__EXERCISE MATERIALS__.
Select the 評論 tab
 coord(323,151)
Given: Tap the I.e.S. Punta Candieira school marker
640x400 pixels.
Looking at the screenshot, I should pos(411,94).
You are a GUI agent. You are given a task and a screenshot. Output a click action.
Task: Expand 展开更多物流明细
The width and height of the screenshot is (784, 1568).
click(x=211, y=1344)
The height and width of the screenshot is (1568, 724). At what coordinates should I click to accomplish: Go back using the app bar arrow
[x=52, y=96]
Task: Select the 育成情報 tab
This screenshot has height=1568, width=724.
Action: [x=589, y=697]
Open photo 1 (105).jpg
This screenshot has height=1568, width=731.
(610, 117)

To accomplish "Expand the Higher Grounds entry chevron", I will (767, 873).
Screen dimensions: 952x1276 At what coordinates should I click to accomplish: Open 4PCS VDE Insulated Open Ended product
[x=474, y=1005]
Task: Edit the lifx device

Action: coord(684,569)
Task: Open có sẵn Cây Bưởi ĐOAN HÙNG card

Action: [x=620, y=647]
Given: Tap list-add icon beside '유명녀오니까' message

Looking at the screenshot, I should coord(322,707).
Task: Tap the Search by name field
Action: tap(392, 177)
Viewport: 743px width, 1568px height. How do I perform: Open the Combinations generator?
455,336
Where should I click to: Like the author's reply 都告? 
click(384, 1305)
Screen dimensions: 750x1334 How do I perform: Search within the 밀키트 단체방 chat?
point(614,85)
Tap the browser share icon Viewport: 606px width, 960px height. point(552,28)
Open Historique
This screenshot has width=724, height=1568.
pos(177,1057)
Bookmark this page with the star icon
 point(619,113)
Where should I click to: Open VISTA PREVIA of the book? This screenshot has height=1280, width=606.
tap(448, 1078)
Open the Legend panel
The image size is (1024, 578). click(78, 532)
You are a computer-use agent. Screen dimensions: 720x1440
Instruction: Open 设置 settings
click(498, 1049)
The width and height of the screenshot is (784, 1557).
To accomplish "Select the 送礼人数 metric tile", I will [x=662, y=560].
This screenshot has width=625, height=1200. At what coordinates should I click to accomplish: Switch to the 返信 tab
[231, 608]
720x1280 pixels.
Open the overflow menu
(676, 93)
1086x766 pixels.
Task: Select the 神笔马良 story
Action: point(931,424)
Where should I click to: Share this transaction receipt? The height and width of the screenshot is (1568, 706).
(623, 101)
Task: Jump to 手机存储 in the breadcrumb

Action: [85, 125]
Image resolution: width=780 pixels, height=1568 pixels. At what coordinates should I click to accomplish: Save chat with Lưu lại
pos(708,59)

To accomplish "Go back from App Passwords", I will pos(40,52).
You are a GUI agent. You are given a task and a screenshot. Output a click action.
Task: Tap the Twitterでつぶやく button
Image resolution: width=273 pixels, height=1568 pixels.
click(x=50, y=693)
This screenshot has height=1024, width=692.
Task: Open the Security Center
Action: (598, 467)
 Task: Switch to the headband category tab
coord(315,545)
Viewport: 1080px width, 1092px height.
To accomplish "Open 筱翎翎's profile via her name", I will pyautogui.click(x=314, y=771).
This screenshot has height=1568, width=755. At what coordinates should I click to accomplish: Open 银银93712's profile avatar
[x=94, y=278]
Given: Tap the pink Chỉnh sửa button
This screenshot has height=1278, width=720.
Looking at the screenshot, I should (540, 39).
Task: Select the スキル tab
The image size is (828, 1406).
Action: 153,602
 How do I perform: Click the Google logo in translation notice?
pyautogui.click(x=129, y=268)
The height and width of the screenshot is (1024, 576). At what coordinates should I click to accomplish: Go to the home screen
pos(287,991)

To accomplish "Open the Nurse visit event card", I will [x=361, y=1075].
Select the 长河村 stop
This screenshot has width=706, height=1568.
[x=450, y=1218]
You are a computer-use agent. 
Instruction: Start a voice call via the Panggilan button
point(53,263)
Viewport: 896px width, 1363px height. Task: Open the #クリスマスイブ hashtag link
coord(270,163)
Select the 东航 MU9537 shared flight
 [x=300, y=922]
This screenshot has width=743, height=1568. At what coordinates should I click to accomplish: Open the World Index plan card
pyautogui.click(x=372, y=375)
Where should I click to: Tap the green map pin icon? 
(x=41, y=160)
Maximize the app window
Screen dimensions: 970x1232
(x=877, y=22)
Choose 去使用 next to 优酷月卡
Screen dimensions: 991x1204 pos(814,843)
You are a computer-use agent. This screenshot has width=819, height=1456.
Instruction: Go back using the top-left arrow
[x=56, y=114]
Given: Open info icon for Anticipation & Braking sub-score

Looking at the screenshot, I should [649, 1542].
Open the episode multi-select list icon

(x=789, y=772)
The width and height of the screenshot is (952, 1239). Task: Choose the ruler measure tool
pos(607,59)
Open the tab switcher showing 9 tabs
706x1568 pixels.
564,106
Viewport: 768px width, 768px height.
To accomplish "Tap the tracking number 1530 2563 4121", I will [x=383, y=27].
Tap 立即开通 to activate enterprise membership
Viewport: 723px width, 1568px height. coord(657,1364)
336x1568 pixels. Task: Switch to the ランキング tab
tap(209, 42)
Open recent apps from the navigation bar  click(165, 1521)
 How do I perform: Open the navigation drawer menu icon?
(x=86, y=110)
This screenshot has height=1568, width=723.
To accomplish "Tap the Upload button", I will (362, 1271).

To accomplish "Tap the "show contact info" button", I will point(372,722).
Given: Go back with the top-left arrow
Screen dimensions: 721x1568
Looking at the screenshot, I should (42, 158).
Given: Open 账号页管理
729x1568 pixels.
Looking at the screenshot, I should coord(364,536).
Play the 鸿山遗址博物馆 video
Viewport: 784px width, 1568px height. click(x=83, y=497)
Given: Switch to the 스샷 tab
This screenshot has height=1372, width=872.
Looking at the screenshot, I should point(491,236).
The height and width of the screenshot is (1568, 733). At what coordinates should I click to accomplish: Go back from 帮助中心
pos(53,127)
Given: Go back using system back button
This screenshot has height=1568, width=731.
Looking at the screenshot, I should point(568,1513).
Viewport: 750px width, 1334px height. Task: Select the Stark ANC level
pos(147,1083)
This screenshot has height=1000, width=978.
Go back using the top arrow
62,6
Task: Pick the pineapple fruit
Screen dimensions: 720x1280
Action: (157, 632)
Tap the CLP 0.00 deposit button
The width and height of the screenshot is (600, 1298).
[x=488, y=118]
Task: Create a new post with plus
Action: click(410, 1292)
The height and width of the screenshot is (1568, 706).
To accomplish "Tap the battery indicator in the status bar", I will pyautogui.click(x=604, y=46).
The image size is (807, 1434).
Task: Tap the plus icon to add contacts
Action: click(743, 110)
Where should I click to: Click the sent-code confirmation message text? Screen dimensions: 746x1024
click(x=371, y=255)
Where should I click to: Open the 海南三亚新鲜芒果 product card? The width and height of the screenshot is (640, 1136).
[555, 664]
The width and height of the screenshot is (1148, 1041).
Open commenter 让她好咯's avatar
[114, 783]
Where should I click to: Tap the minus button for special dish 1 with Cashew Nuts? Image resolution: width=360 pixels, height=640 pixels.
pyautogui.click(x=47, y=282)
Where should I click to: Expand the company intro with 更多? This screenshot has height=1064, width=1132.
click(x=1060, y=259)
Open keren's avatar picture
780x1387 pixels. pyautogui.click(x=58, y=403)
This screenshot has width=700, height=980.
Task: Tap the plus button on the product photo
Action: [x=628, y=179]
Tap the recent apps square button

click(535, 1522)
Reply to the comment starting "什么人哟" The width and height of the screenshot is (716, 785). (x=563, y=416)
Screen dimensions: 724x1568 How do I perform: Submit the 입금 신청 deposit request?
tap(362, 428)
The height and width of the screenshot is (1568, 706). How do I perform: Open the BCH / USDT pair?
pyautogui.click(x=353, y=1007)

__EXERCISE GOAL__.
Reproduce the data word for word, starting at its very first line and stopping after the line that contains "[x=52, y=96]".

__COMPLETE RESPONSE__.
Select the 評論 tab
 coord(323,151)
Given: Tap the I.e.S. Punta Candieira school marker
640x400 pixels.
Looking at the screenshot, I should pos(411,94).
You are a GUI agent. You are given a task and a screenshot. Output a click action.
Task: Expand 展开更多物流明细
The width and height of the screenshot is (784, 1568).
click(x=211, y=1344)
The height and width of the screenshot is (1568, 724). At what coordinates should I click to accomplish: Go back using the app bar arrow
[x=52, y=96]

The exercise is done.